There were no deaths and no signs related to treatment. Bodyweight gains, food consumption and the efficiency of food utilisation were unaffected by treatment. The achieved dosages averaged 25, 124 and 610.8 mg enzyme concentrate dry matter/kg/day for males and 29.3,138.3 and 695 mg enzyme concentrate dry matter/kg/day for females treated at 400, 2000 and 10000 ppm, respectively. There were no treatment-related ocular lesions. The composition of the blood and urine was unaffected by treatment. There were no organ weight changes or macroscopic abnormalities which were considered to be related to treatment.

Chronic myocarditis was observed at a higher incidence than in the controls in males that received 10000 ppm (610.8 mg enzyme concentrate dry matter/kg/day). This change is a normal spontaneous finding in ageing rats but it is also known to be exacerbated by a number of materials. The reason for the absence of a similar effect in females is unknown. As such, this finding is considered to be of little toxicological significance.

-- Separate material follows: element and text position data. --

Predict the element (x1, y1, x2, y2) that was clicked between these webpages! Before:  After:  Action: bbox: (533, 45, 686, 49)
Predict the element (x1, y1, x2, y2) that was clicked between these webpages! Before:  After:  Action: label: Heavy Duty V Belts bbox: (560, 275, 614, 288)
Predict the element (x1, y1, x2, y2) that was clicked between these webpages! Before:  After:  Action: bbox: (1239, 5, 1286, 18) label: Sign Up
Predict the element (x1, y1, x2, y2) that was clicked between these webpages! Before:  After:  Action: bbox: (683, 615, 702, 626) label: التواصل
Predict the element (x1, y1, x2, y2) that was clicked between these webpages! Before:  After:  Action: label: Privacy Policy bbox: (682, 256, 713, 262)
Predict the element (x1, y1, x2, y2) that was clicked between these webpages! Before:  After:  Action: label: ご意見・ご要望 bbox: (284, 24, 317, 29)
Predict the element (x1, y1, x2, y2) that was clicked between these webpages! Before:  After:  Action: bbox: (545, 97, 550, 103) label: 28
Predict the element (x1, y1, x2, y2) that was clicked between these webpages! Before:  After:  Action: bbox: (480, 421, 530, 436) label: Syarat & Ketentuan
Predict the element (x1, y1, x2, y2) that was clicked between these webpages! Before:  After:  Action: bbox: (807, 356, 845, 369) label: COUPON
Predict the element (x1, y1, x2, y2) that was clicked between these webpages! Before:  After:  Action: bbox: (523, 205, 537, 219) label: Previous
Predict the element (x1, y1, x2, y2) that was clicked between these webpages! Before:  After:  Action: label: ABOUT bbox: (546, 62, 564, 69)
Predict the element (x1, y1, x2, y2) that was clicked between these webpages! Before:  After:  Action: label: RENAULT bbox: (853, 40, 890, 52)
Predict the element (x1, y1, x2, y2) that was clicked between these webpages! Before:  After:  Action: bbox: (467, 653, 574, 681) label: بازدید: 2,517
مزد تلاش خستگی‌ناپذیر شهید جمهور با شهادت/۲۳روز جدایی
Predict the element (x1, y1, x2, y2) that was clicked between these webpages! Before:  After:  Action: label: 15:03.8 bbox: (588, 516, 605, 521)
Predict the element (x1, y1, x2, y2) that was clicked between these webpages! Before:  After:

In conclusion, the administration of rennilase to CD rats at a level of 10000 ppm (610.8 mg enzyme concentrate dry matter/kg/day for males and 695 mg enzyme concentrate dry matter/kg/day for females) was associated with only minor evidence of toxicity. The no-effect level on this study was 2000 ppm (124 mg enzyme concentrate dry matter/kg/day for males and 138.3 mg enzyme concentrate dry matter/kg/day for females).